→ Provided material:
------------------------------------------------------------

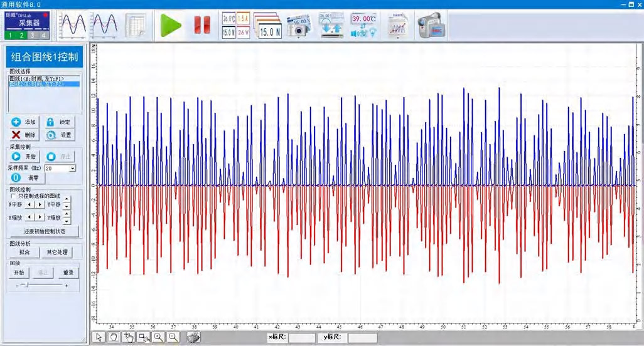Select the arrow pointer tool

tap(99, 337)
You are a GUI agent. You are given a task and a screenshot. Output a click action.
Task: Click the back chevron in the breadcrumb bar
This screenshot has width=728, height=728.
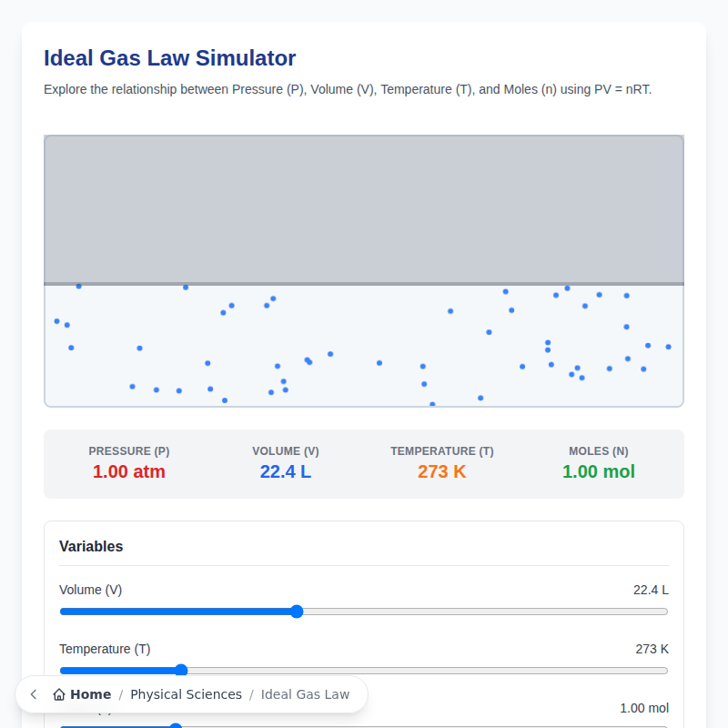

------------------------------------------------------------

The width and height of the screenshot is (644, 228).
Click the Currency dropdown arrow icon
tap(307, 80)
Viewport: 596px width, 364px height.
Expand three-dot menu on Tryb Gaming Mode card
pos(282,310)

------------------------------------------------------------

→ Exercise goal:
Copy out every line of the data in which the word "width" is found.

→ Answer to this task:
This screenshot has width=728, height=728.
The width and height of the screenshot is (644, 228).
Viewport: 596px width, 364px height.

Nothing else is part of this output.